── Dataset content

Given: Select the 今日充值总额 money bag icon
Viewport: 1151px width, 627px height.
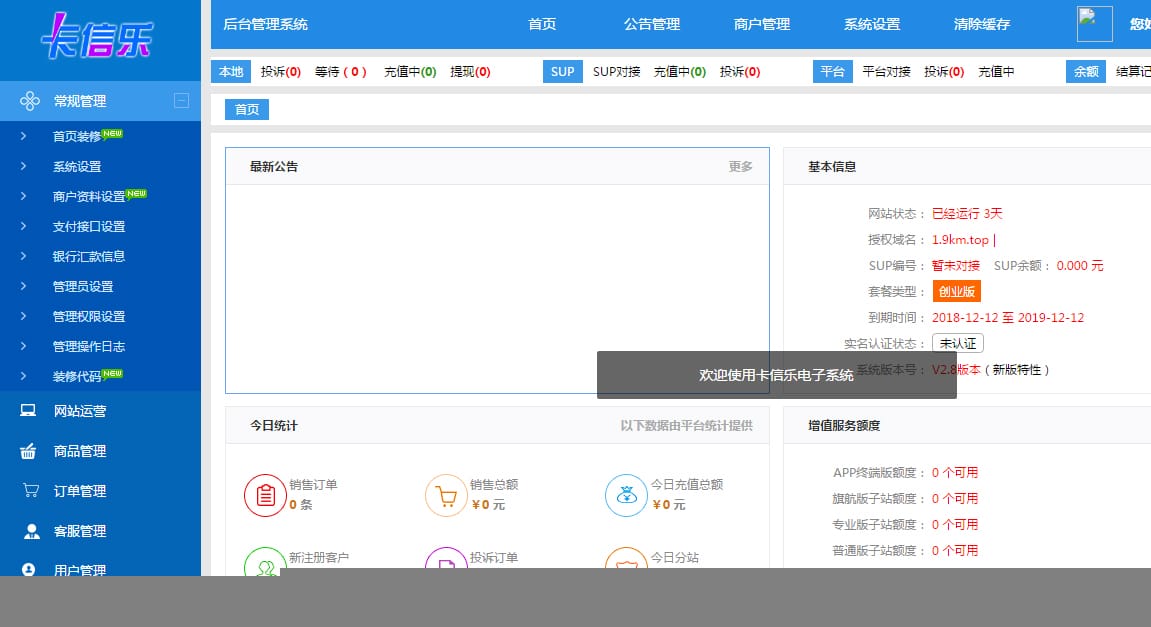Looking at the screenshot, I should pos(626,494).
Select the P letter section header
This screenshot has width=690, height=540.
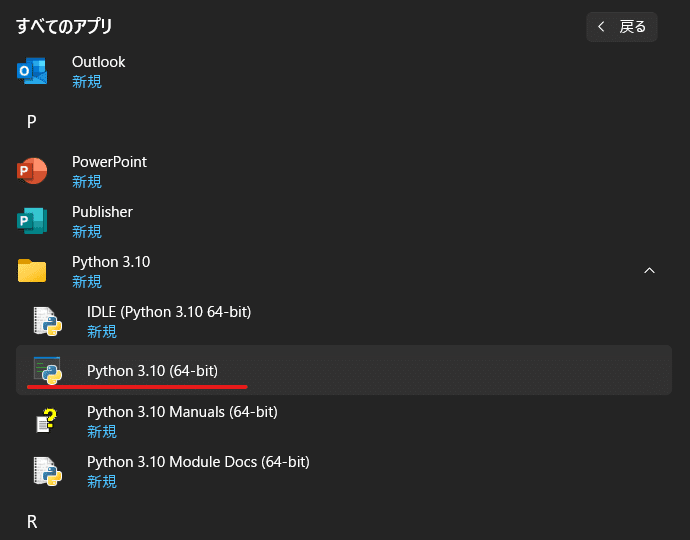pyautogui.click(x=31, y=121)
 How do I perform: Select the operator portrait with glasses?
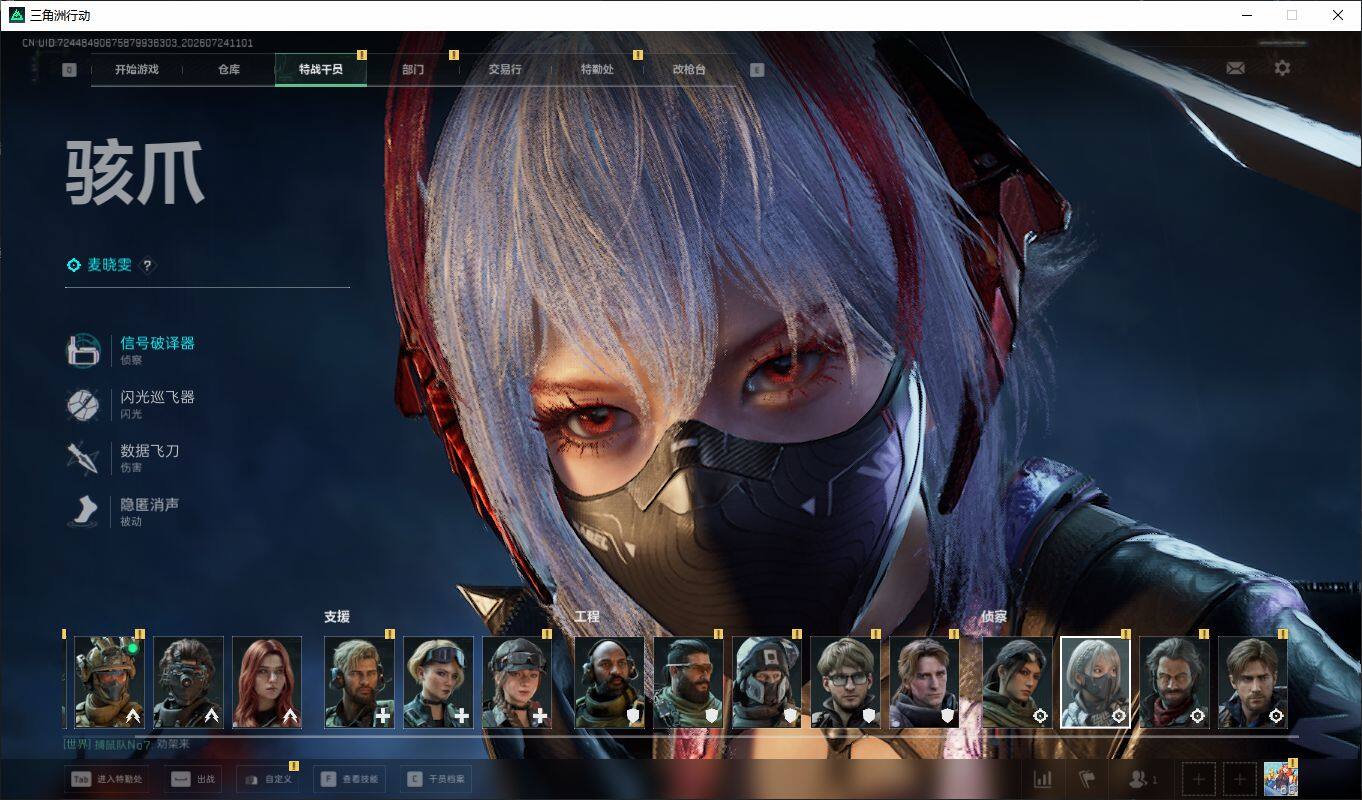point(845,682)
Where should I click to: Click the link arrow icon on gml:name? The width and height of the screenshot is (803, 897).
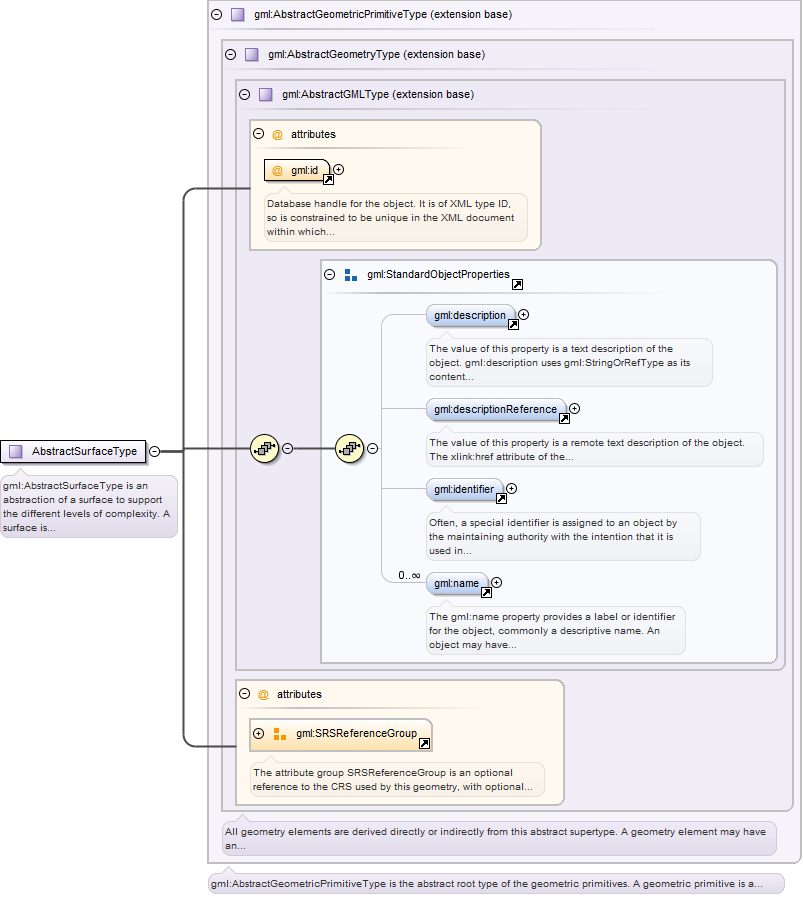pyautogui.click(x=486, y=592)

────

> What needs to be done: Return each of the lines exactly as they appear above, with no images.

> Answer for the task:
Given: Select the 今日充值总额 money bag icon
Viewport: 1151px width, 627px height.
Looking at the screenshot, I should pos(626,494).
Select the P letter section header
This screenshot has width=690, height=540.
pyautogui.click(x=31, y=121)
 How do I perform: Select the operator portrait with glasses?
point(845,682)
Where should I click to: Click the link arrow icon on gml:name? The width and height of the screenshot is (803, 897).
pyautogui.click(x=486, y=592)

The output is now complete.